#### Information shown
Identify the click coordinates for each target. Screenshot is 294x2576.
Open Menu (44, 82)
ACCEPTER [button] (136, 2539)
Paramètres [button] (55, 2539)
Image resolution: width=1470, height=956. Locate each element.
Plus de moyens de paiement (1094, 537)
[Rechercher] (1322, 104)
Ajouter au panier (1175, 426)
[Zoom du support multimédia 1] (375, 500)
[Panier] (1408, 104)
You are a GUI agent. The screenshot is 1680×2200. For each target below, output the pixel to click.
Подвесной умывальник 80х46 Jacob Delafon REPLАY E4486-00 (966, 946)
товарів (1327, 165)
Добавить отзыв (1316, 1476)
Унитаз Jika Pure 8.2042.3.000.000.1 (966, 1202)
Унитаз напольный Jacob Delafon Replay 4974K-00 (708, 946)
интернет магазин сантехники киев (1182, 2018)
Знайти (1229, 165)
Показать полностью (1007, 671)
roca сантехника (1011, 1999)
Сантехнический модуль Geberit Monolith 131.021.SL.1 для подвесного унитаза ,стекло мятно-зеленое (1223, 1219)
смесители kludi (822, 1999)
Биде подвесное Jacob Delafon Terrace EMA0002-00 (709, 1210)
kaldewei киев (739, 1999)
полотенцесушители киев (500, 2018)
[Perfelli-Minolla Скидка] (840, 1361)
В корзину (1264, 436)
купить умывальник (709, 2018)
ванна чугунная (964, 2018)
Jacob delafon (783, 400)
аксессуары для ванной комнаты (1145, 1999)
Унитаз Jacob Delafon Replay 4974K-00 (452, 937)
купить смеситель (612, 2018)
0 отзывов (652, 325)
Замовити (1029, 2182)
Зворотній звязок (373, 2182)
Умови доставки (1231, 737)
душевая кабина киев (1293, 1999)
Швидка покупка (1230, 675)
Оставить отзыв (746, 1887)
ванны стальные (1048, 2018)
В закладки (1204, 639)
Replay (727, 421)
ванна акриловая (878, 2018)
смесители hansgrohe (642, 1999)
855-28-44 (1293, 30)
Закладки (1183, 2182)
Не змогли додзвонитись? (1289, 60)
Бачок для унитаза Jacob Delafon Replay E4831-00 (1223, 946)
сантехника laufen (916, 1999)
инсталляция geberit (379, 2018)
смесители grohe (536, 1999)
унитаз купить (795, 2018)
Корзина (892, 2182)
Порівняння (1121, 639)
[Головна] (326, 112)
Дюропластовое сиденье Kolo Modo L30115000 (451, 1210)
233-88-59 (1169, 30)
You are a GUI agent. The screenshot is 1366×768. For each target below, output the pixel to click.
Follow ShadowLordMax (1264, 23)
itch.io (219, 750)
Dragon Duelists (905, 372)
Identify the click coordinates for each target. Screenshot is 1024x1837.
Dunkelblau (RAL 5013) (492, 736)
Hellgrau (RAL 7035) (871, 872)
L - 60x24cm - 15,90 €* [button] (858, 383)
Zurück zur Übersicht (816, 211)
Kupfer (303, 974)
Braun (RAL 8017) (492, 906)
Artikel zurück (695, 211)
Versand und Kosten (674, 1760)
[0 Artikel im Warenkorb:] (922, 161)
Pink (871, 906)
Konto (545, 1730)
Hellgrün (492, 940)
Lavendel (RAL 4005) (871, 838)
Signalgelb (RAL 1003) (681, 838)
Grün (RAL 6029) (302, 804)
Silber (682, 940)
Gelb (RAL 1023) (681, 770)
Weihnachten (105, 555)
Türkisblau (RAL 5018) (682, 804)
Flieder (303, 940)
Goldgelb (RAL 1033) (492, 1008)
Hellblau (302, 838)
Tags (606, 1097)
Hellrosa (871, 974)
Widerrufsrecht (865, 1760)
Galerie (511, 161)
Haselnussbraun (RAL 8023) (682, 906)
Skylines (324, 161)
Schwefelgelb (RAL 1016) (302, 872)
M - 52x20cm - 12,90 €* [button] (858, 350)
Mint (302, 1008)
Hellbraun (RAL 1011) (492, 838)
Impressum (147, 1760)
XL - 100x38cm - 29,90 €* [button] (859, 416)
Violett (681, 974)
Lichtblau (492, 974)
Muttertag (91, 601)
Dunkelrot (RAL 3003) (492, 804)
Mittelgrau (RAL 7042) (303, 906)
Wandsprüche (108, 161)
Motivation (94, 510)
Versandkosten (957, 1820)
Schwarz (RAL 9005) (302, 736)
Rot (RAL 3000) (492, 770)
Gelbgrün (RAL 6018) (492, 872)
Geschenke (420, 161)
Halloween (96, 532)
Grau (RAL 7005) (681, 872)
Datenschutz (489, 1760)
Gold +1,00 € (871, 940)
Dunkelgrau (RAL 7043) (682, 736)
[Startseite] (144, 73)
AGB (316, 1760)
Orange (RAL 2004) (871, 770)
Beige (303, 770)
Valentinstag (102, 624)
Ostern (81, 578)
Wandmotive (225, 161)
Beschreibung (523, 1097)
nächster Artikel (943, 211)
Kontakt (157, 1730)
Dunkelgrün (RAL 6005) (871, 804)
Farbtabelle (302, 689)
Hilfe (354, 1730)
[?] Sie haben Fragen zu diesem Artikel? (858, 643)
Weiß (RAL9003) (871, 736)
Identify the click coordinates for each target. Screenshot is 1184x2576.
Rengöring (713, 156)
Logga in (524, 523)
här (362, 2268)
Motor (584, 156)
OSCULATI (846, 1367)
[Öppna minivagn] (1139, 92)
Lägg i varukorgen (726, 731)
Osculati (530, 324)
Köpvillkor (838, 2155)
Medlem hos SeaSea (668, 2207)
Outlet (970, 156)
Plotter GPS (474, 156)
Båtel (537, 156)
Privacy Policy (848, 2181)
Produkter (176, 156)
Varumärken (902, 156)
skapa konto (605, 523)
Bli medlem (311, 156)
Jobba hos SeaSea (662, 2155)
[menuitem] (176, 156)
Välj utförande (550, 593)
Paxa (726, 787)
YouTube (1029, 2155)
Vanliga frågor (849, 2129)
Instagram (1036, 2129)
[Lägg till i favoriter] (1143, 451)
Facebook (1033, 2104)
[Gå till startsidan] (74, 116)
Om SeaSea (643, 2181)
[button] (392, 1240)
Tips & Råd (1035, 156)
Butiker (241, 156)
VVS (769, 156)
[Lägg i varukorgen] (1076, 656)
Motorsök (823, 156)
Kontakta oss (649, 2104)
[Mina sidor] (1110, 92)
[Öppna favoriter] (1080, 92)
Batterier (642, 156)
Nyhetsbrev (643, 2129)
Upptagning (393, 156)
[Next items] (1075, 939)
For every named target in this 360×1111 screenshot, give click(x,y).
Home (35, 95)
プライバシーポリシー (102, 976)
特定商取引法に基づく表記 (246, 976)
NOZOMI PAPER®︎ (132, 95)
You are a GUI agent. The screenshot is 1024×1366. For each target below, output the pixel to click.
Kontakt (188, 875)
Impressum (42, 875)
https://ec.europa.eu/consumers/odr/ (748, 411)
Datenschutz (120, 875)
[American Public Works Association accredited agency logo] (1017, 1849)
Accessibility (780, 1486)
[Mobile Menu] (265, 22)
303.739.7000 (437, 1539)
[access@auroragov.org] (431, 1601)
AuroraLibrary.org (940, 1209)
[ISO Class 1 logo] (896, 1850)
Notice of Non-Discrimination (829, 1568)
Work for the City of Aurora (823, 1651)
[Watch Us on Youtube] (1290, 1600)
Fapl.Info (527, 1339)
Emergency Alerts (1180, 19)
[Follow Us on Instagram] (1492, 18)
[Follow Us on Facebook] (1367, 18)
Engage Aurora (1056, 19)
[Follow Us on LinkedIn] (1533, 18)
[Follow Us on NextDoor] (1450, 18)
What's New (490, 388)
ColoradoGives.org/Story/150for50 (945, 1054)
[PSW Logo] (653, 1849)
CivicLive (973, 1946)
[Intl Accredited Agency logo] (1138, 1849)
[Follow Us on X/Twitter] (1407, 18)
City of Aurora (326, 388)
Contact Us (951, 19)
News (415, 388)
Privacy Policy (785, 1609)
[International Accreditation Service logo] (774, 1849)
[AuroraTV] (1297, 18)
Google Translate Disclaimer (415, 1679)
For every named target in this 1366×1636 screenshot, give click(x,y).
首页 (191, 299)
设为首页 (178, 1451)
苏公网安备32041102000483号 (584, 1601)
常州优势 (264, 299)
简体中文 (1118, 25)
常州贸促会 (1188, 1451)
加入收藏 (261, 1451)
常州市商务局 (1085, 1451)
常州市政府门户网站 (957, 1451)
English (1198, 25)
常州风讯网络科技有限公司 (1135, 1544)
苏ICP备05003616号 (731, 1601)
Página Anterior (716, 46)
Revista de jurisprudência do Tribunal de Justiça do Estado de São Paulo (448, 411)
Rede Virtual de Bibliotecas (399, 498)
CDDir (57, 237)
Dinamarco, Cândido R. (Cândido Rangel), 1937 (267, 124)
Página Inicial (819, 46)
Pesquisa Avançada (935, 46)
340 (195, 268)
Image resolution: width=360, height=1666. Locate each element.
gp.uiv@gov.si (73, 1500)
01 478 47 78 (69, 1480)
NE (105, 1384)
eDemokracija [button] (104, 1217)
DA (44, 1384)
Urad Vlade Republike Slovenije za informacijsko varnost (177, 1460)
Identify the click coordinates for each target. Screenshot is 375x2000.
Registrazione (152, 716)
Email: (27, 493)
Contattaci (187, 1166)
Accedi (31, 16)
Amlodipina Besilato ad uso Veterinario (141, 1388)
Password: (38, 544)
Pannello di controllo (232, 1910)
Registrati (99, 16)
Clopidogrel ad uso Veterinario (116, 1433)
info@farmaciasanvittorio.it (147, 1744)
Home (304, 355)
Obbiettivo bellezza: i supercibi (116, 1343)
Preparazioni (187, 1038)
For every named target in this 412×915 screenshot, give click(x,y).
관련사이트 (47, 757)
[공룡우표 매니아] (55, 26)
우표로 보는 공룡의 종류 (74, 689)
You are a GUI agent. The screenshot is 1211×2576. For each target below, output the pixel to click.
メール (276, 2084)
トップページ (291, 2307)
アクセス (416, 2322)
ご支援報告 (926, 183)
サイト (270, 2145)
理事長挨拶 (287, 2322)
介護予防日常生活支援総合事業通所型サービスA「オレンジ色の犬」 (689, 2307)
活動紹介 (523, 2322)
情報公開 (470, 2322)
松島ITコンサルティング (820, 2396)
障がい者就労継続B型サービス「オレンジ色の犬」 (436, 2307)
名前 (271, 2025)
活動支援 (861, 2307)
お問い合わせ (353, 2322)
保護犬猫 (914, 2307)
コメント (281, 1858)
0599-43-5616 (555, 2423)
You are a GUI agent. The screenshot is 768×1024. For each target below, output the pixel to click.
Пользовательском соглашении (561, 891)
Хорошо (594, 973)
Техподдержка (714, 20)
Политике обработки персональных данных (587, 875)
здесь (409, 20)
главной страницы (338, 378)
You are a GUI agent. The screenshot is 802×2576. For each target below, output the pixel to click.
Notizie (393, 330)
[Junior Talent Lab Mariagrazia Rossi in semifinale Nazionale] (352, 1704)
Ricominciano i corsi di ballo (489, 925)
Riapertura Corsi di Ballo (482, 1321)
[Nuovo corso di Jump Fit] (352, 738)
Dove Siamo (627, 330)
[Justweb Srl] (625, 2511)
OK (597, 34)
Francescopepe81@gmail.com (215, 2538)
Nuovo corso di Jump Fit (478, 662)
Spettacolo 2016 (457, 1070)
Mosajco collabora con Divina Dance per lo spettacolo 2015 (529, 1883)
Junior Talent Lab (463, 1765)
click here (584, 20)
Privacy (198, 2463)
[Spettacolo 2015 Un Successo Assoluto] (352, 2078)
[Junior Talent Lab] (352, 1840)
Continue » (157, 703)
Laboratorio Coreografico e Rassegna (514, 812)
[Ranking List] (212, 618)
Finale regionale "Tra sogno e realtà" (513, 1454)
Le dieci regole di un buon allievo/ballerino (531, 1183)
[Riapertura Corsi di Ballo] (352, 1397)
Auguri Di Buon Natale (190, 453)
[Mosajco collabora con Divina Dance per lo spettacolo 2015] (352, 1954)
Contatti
########
→ Task directions: If a line of the data holds the string "Nuovo", list it.

→ Answer space:
[Nuovo corso di Jump Fit] (352, 738)
Nuovo corso di Jump Fit (478, 662)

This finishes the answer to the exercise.